What does this mean? I’m remain entirely unsure what to make of Snow­den as a per­son — is he lying about his actions and inten­tions or just gob-smackingly naïve about the world and his own role in it? And who gave him the patently fool­ish advice to try to enter Rus­sia on a revoked pass­port? More must come out before we can say.

But I also remain deeply upset at the jour­nal­ists who have swal­lowed his inane ego­tism so whole­heart­edly just to poke their fin­ger at “the Man.” A lot of jour­nal­ism about Snow­den, his leaks, and the inti­mate role Green­wald, half advo­cate and half jour­nal­ist, has played in pub­li­ciz­ing and defend­ing them remains deeply trou­ble­some, eth­i­cally.

After all, how many jour­nal­ists write op-eds about their own sto­ries they write in the news sec­tion of their paper? It’s one thing to say there is no line between news and edi­to­r­ial any­more, or to acknowl­edge bias, but the degree to which the roles of jour­nal­ist, advo­cate, defense lawyer, activist, lob­by­ist, and pub­li­cist have all crossed over and melded and cor­rupted each other leaves a hor­ri­ble taste in my mouth.

Still, the saga will roll on, with the nation’s secrets in the hands of an IT worker and an angry expa­tri­ate who seem­ingly can­not dis­tin­guish between var­i­ous roles he thinks are essen­tial to a demo­c­ra­tic soci­ety. For­give me if I’m not brim­ming with com­fort at the likely outcome.

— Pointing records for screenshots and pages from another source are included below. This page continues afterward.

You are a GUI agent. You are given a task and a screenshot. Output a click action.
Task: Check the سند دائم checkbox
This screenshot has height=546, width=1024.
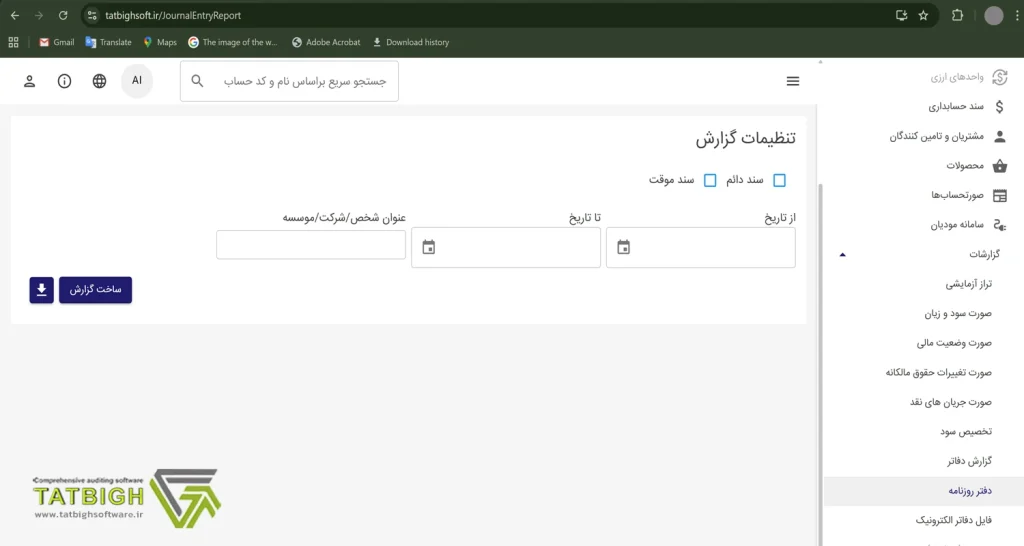[x=780, y=180]
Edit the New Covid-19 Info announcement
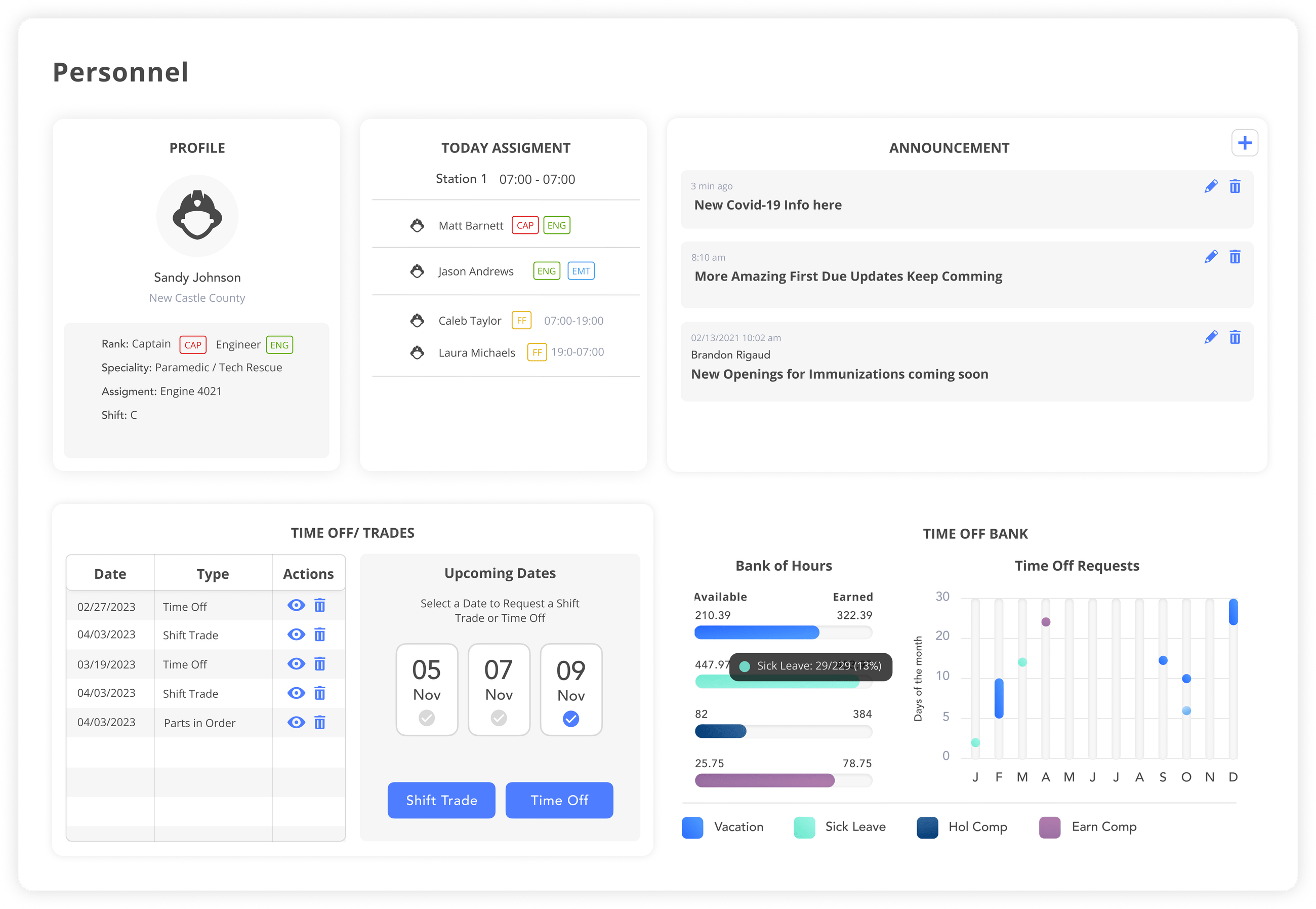 coord(1211,186)
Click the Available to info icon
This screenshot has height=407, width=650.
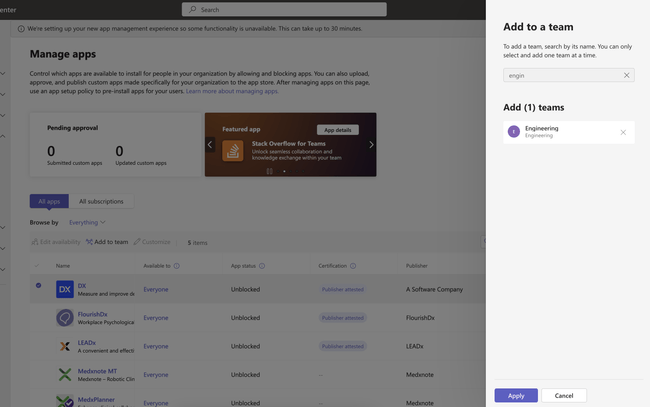(178, 266)
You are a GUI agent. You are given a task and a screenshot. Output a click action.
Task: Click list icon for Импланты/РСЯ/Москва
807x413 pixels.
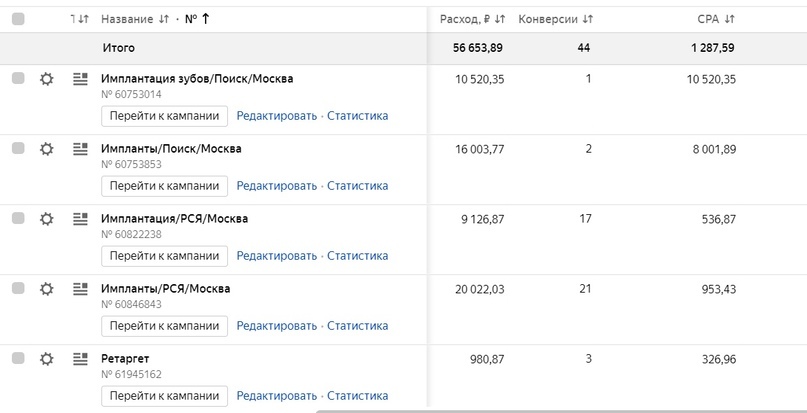point(81,289)
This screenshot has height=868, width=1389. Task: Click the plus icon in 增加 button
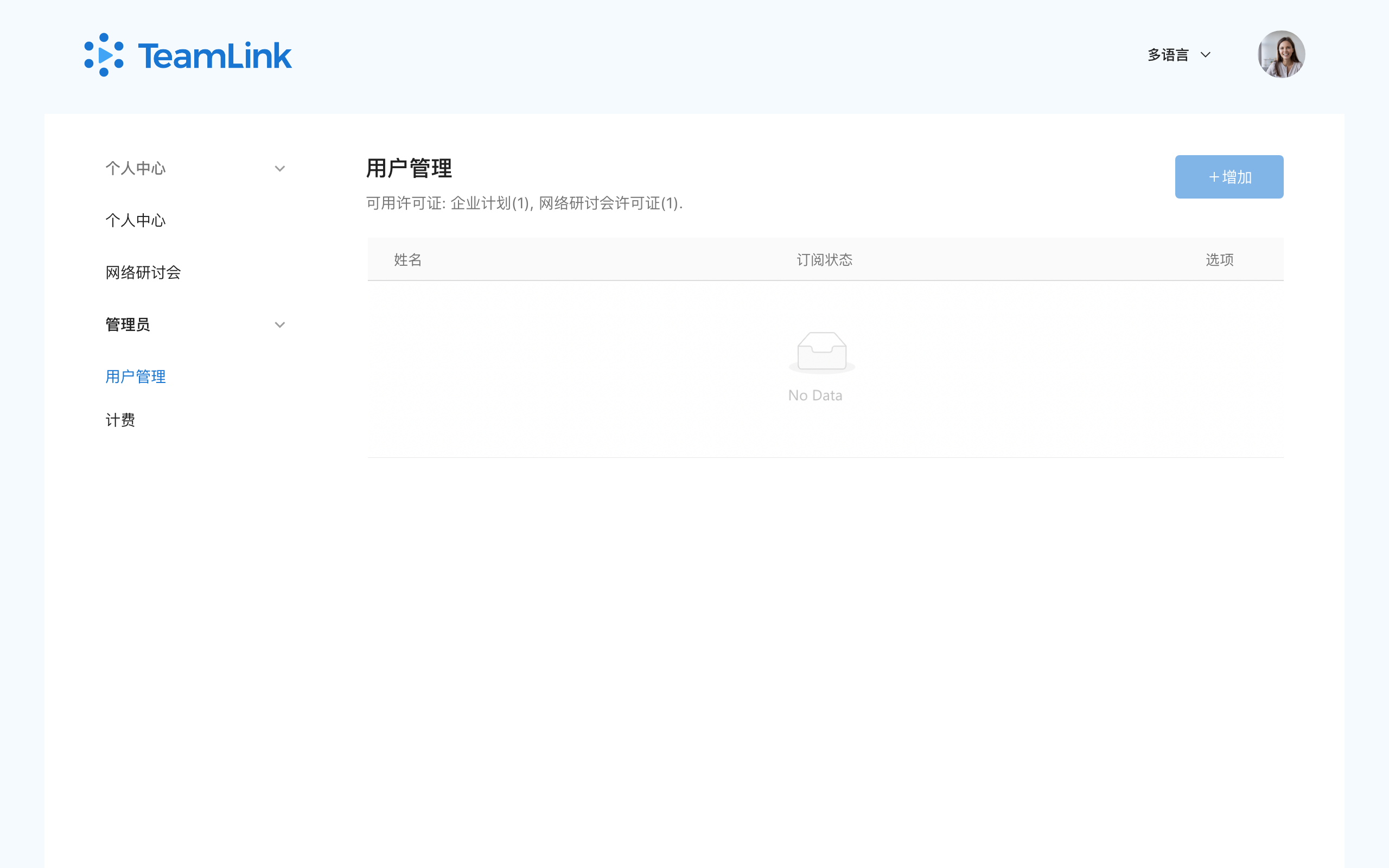pyautogui.click(x=1213, y=177)
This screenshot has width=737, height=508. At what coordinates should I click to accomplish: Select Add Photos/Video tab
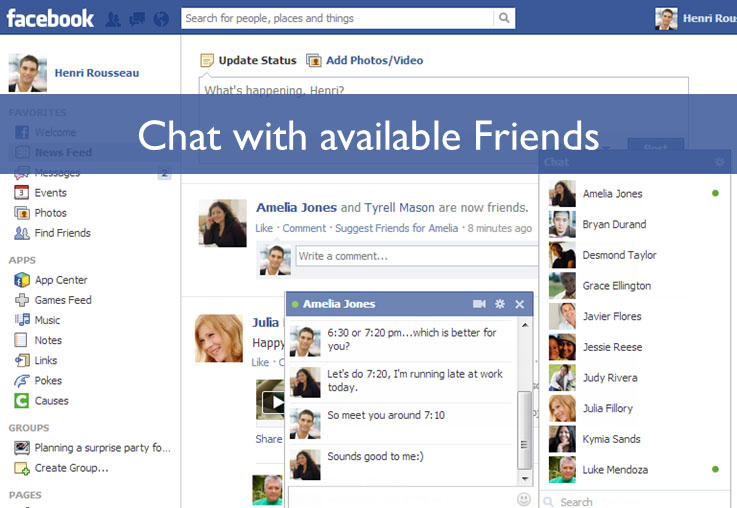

UPDATEEdward Snowden’s lawyer in Moscow, Ana­toly Kucher­ena, who helped Snow­den file an appli­ca­tion for asy­lum today, also sits on the “pub­lic coun­cil” of the Fed­eral Secu­rity Bureau. The AFP also reports that Snow­den reached out to Kucher­ena, not the other way around. This should be yet another rea­son to doubt Snowden’s claims that his infor­ma­tion is per­fectly safe from malign actors — his own judg­ment, which he thinks is supe­rior to every­one else’s, has him reach­ing out to the FSB for help. Unbe­liev­able.